[Saved entries]
========
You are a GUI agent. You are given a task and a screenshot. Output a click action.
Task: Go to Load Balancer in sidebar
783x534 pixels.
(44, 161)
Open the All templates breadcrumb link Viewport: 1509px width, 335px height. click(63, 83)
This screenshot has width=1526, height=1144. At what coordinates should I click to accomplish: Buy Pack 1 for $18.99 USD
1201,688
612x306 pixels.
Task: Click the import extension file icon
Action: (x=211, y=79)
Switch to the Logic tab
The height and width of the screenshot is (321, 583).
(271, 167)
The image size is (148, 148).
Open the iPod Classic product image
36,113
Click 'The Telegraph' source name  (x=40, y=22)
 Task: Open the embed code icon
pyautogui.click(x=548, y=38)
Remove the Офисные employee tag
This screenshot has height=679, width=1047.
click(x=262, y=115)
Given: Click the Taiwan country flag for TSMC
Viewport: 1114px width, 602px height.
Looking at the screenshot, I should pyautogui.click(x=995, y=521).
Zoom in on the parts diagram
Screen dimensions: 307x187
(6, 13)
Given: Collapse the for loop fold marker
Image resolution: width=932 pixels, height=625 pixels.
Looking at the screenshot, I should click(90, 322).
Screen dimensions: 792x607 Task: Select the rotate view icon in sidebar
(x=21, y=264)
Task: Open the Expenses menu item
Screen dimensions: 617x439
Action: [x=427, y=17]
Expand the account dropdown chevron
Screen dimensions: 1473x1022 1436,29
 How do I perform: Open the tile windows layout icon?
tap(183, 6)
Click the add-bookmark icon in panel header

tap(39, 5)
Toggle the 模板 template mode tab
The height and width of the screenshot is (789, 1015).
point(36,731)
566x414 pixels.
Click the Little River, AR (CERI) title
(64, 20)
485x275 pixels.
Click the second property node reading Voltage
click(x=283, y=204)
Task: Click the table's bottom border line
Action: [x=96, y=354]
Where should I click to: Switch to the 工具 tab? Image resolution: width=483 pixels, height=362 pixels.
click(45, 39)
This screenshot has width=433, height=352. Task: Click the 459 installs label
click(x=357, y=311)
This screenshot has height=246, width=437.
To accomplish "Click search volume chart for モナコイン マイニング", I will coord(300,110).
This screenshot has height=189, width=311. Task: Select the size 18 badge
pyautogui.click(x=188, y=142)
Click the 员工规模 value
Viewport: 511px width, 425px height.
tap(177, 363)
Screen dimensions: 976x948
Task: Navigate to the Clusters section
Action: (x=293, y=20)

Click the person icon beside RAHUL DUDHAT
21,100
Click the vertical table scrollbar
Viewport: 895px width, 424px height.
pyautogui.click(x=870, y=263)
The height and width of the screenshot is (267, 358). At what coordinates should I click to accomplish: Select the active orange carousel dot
========
▶ [YOUR INSTRUCTIONS] All that is wanted is a faithful reproduction of the line above with "The image size is (148, 148).", the line with "485x275 pixels.", and every line in between.

▶ [TASK SOLUTION]
The image size is (148, 148).
Open the iPod Classic product image
36,113
Click 'The Telegraph' source name  (x=40, y=22)
 Task: Open the embed code icon
pyautogui.click(x=548, y=38)
Remove the Офисные employee tag
This screenshot has height=679, width=1047.
click(x=262, y=115)
Given: Click the Taiwan country flag for TSMC
Viewport: 1114px width, 602px height.
Looking at the screenshot, I should pyautogui.click(x=995, y=521).
Zoom in on the parts diagram
Screen dimensions: 307x187
(6, 13)
Given: Collapse the for loop fold marker
Image resolution: width=932 pixels, height=625 pixels.
Looking at the screenshot, I should click(90, 322).
Screen dimensions: 792x607 Task: Select the rotate view icon in sidebar
(x=21, y=264)
Task: Open the Expenses menu item
Screen dimensions: 617x439
Action: [x=427, y=17]
Expand the account dropdown chevron
Screen dimensions: 1473x1022 1436,29
 How do I perform: Open the tile windows layout icon?
tap(183, 6)
Click the add-bookmark icon in panel header

tap(39, 5)
Toggle the 模板 template mode tab
The height and width of the screenshot is (789, 1015).
point(36,731)
566x414 pixels.
Click the Little River, AR (CERI) title
(64, 20)
485x275 pixels.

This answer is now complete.